GOAL OF THE EXERCISE —
Please put every line of the data below into a Markdown table with two columns, Row and Line, numbering the rows and leaving out blank lines.

Data items —

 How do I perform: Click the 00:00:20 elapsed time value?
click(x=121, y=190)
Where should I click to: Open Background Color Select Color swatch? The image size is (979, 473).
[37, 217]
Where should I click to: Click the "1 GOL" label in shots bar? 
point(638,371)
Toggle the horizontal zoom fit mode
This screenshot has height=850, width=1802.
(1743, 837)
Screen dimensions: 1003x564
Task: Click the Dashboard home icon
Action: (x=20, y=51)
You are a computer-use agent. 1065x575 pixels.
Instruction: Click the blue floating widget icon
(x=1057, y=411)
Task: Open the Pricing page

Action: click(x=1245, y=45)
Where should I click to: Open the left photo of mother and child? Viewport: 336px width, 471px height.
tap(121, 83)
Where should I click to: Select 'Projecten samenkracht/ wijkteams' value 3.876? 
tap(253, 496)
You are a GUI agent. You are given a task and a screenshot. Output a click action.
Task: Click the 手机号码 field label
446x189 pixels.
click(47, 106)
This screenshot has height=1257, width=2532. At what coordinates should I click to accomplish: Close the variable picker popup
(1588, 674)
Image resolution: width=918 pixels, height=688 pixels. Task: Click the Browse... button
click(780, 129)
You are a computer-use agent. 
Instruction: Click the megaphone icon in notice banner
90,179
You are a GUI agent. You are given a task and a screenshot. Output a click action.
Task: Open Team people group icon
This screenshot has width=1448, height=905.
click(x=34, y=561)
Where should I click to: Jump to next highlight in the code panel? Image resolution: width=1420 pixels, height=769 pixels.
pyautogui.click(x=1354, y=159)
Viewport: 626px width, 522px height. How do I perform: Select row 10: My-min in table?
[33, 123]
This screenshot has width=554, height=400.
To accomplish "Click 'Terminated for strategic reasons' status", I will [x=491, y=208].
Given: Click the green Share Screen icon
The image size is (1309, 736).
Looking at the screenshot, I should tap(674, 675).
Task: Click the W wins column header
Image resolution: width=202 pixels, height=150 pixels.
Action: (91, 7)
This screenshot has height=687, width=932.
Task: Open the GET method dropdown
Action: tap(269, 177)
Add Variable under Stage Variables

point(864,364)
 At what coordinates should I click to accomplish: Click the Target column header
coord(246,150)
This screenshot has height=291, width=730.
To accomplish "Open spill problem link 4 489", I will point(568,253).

EXPECTED ANSWER —
| Row | Line |
|---|---|
| 1 |  How do I perform: Click the 00:00:20 elapsed time value? |
| 2 | click(x=121, y=190) |
| 3 | Where should I click to: Open Background Color Select Color swatch? The image size is (979, 473). |
| 4 | [37, 217] |
| 5 | Where should I click to: Click the "1 GOL" label in shots bar?  |
| 6 | point(638,371) |
| 7 | Toggle the horizontal zoom fit mode |
| 8 | This screenshot has height=850, width=1802. |
| 9 | (1743, 837) |
| 10 | Screen dimensions: 1003x564 |
| 11 | Task: Click the Dashboard home icon |
| 12 | Action: (x=20, y=51) |
| 13 | You are a computer-use agent. 1065x575 pixels. |
| 14 | Instruction: Click the blue floating widget icon |
| 15 | (x=1057, y=411) |
| 16 | Task: Open the Pricing page |
| 17 | Action: click(x=1245, y=45) |
| 18 | Where should I click to: Open the left photo of mother and child? Viewport: 336px width, 471px height. |
| 19 | tap(121, 83) |
| 20 | Where should I click to: Select 'Projecten samenkracht/ wijkteams' value 3.876?  |
| 21 | tap(253, 496) |
| 22 | You are a GUI agent. You are given a task and a screenshot. Output a click action. |
| 23 | Task: Click the 手机号码 field label |
| 24 | 446x189 pixels. |
| 25 | click(47, 106) |
| 26 | This screenshot has height=1257, width=2532. At what coordinates should I click to accomplish: Close the variable picker popup |
| 27 | (1588, 674) |
| 28 | Image resolution: width=918 pixels, height=688 pixels. Task: Click the Browse... button |
| 29 | click(780, 129) |
| 30 | You are a computer-use agent.  |
| 31 | Instruction: Click the megaphone icon in notice banner |
| 32 | 90,179 |
| 33 | You are a GUI agent. You are given a task and a screenshot. Output a click action. |
| 34 | Task: Open Team people group icon |
| 35 | This screenshot has width=1448, height=905. |
| 36 | click(x=34, y=561) |
| 37 | Where should I click to: Jump to next highlight in the code panel? Image resolution: width=1420 pixels, height=769 pixels. |
| 38 | pyautogui.click(x=1354, y=159) |
| 39 | Viewport: 626px width, 522px height. How do I perform: Select row 10: My-min in table? |
| 40 | [33, 123] |
| 41 | This screenshot has width=554, height=400. |
| 42 | To accomplish "Click 'Terminated for strategic reasons' status", I will [x=491, y=208]. |
| 43 | Given: Click the green Share Screen icon |
| 44 | The image size is (1309, 736). |
| 45 | Looking at the screenshot, I should tap(674, 675). |
| 46 | Task: Click the W wins column header |
| 47 | Image resolution: width=202 pixels, height=150 pixels. |
| 48 | Action: (91, 7) |
| 49 | This screenshot has height=687, width=932. |
| 50 | Task: Open the GET method dropdown |
| 51 | Action: tap(269, 177) |
| 52 | Add Variable under Stage Variables |
| 53 | point(864,364) |
| 54 |  At what coordinates should I click to accomplish: Click the Target column header |
| 55 | coord(246,150) |
| 56 | This screenshot has height=291, width=730. |
| 57 | To accomplish "Open spill problem link 4 489", I will point(568,253). |